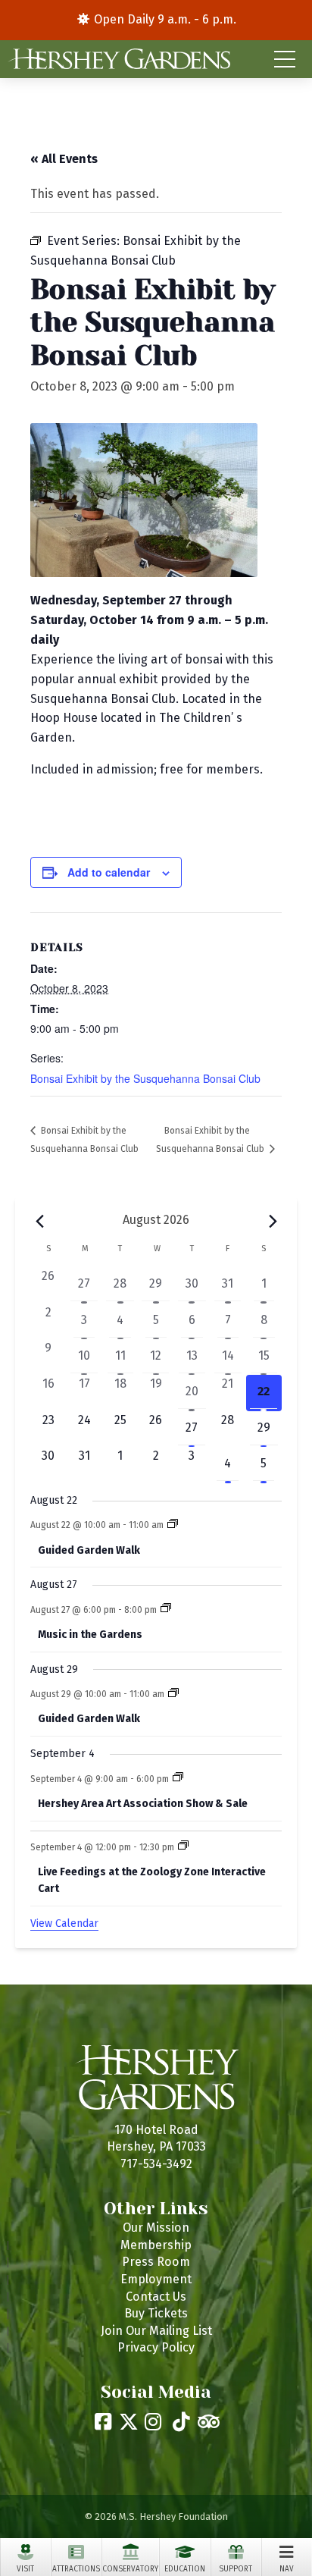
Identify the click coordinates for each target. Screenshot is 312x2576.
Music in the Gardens (90, 1634)
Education (184, 2569)
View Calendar (64, 1923)
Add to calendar (108, 872)
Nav (286, 2569)
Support (235, 2569)
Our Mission (156, 2227)
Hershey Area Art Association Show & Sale (143, 1803)
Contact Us (156, 2296)
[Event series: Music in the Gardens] (166, 1609)
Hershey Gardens (119, 59)
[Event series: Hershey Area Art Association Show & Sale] (178, 1778)
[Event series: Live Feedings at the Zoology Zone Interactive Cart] (183, 1846)
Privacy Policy (156, 2347)
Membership (156, 2245)
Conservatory (130, 2569)
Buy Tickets (156, 2313)
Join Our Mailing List (156, 2330)
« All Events (64, 159)
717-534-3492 (156, 2164)
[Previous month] (39, 1222)
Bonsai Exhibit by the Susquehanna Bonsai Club (145, 1078)
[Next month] (273, 1222)
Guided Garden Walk (89, 1550)
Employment (156, 2279)
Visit (25, 2569)
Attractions (76, 2569)
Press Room (156, 2261)
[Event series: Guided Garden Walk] (172, 1525)
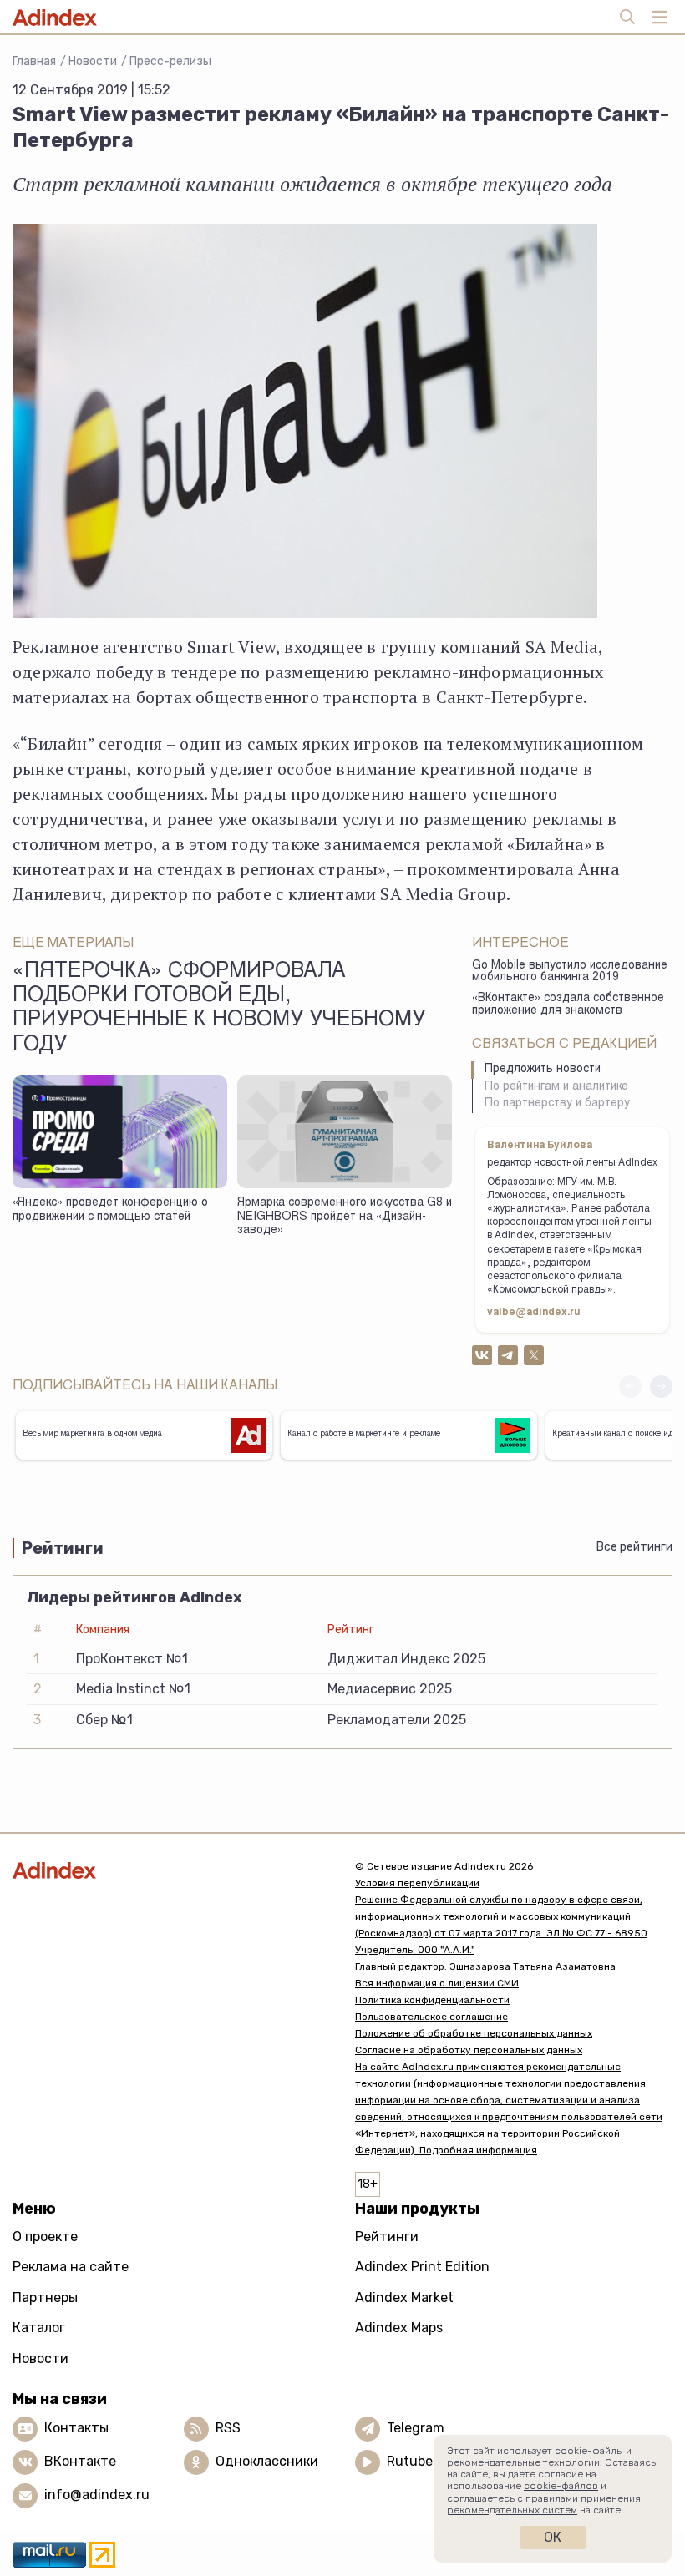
———
* [AIM OF THE TASK]:
Your copy should hold all the data word for word. It should hold no pictures.

* [SOLUTION]:
Identify the click coordinates for each target. Screenshot is 312x2576.
Music in the Gardens (90, 1634)
Education (184, 2569)
View Calendar (64, 1923)
Add to calendar (108, 872)
Nav (286, 2569)
Support (235, 2569)
Our Mission (156, 2227)
Hershey Area Art Association Show & Sale (143, 1803)
Contact Us (156, 2296)
[Event series: Music in the Gardens] (166, 1609)
Hershey Gardens (119, 59)
[Event series: Hershey Area Art Association Show & Sale] (178, 1778)
[Event series: Live Feedings at the Zoology Zone Interactive Cart] (183, 1846)
Privacy Policy (156, 2347)
Membership (156, 2245)
Conservatory (130, 2569)
Buy Tickets (156, 2313)
Join Our Mailing List (156, 2330)
« All Events (64, 159)
717-534-3492 (156, 2164)
[Previous month] (39, 1222)
Bonsai Exhibit by the Susquehanna Bonsai Club (145, 1078)
[Next month] (273, 1222)
Guided Garden Walk (89, 1550)
Employment (156, 2279)
Visit (25, 2569)
Attractions (76, 2569)
Press Room (156, 2261)
[Event series: Guided Garden Walk] (172, 1525)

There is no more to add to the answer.